Murdoch student James Norton sitting on campus with a dog

Time out with your new study mate

James Norton shares his new study space with two dogs, one cat, and his girlfriend Cassie.

A little bit about me

Before coming to Murdoch, I worked in hospitality. I started out as a chef, then moved into bar work for a while. I loved it, but I decided hospitality wasn’t for me in the long run, so I took on the challenge of university.

My mum completed a masters in Depth Psychology in her 40s, so she introduced me to the wonderful world of studying the mind. She was the one who first recommended I consider uni which, up until that point, I was convinced I would never do.

As someone who had read a total of three books cover to cover before uni, taking on a major that is 80 per cent reading was a really steep learning curve. That being said, I love the challenge of studying psychology. I’m fascinated by the human body and the brain, and how all of its components work together to produce what we call consciousness. I’d love to continue growing my understanding of the human condition after I’ve finished my course.
--------------------------------
_Apply what you read_
(a) In the James Norton profile, what did his mum complete in her 40s?
(b) Please carry on the James Norton profile after its final sentence, keeping his first-person voice.
--------------------------------
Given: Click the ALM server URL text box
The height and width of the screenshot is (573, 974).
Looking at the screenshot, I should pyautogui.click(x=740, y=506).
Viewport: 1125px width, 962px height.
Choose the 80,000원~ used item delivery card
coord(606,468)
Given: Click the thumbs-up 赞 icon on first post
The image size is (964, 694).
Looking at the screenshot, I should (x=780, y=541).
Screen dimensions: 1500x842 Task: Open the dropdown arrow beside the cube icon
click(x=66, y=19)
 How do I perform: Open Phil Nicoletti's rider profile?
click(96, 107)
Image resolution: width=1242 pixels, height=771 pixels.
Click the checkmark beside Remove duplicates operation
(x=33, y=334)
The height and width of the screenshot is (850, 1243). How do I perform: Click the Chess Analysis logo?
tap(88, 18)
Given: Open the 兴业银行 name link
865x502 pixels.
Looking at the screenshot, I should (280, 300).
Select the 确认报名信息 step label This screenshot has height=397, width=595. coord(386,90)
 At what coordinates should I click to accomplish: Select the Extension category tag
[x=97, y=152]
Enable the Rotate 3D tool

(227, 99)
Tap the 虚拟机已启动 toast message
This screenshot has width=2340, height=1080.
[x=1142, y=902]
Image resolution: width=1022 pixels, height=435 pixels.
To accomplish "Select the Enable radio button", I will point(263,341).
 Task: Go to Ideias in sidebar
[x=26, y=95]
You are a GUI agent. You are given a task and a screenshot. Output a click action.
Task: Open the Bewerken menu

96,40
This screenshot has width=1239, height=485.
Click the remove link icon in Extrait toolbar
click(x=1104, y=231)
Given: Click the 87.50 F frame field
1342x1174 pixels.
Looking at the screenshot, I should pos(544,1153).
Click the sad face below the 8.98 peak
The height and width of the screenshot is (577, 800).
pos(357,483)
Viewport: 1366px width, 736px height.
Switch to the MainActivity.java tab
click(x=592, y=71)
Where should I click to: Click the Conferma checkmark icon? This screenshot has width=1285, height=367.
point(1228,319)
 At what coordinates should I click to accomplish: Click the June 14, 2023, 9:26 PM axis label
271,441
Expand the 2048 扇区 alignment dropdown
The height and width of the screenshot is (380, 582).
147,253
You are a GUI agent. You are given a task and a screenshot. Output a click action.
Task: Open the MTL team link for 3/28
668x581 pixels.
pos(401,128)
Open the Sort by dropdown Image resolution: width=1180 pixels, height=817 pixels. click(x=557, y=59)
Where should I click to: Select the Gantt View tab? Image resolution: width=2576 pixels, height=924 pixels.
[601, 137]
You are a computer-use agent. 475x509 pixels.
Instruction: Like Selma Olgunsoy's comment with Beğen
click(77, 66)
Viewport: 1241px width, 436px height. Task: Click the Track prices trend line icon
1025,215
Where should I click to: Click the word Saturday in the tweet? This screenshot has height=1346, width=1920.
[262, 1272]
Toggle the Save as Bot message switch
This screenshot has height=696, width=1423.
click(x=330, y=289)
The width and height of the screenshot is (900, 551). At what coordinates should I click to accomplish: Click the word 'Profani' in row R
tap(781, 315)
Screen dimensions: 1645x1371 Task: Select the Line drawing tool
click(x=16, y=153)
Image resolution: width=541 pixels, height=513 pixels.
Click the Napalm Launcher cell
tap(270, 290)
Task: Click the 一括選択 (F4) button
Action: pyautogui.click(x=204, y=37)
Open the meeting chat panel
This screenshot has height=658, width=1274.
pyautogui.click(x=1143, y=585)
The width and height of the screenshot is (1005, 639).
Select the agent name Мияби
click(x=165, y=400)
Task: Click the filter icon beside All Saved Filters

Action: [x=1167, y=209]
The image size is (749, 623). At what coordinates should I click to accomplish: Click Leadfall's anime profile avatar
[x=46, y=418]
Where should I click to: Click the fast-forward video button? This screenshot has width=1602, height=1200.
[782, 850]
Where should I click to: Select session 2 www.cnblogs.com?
--------------------------------
_Answer section_
(a) A masters in Depth Psychology.

(b)
How I stay connected to others

I try to keep in touch with my friends over Snapchat. I record silly little videos to brighten up their days a bit. It’s nice to see friendly faces and have a laugh while you’re isolating.

I stay connected with academic and work contacts with video chat. My lab meets twice a week on Zoom and I’ve had a few staff meetings over Microsoft Teams. It’s good to see everyone – and kind of fun to see my colleagues in their ‘native’ environment!

My study mate

It’s so important to have someone keeping you on track. My girlfriend Cassie is my faithful study mate. She’s studying Screen and Theatre at Murdoch, so it’s nice to have someone around who’s getting used to online learning too.

We have two dogs, a cat, and a growing army of plant babies that are gradually populating our workspace. They help keep morale up!

My tips for studying at home

I’ve found these to be helpful for me:

  • Stay connected. Social distancing doesn’t mean no socialising, so connect with friends and family over Zoom or Skype. Talk about the challenges you’re going through or play board games together online.
  • Cut back on social media. Sometimes social media can create even more feelings of isolation and disconnection. For a lot of us, isolation isn’t great and seeing other people or influencers having an easy time can be quite damaging. I try to keep my time on there to a minimum.
  • Set clear boundaries. If you have a coffee table that you relax and read at, don’t study there because it’s a sacred reading space. If you have a study desk, only use it for study. These boundaries are important for allowing us to switch off.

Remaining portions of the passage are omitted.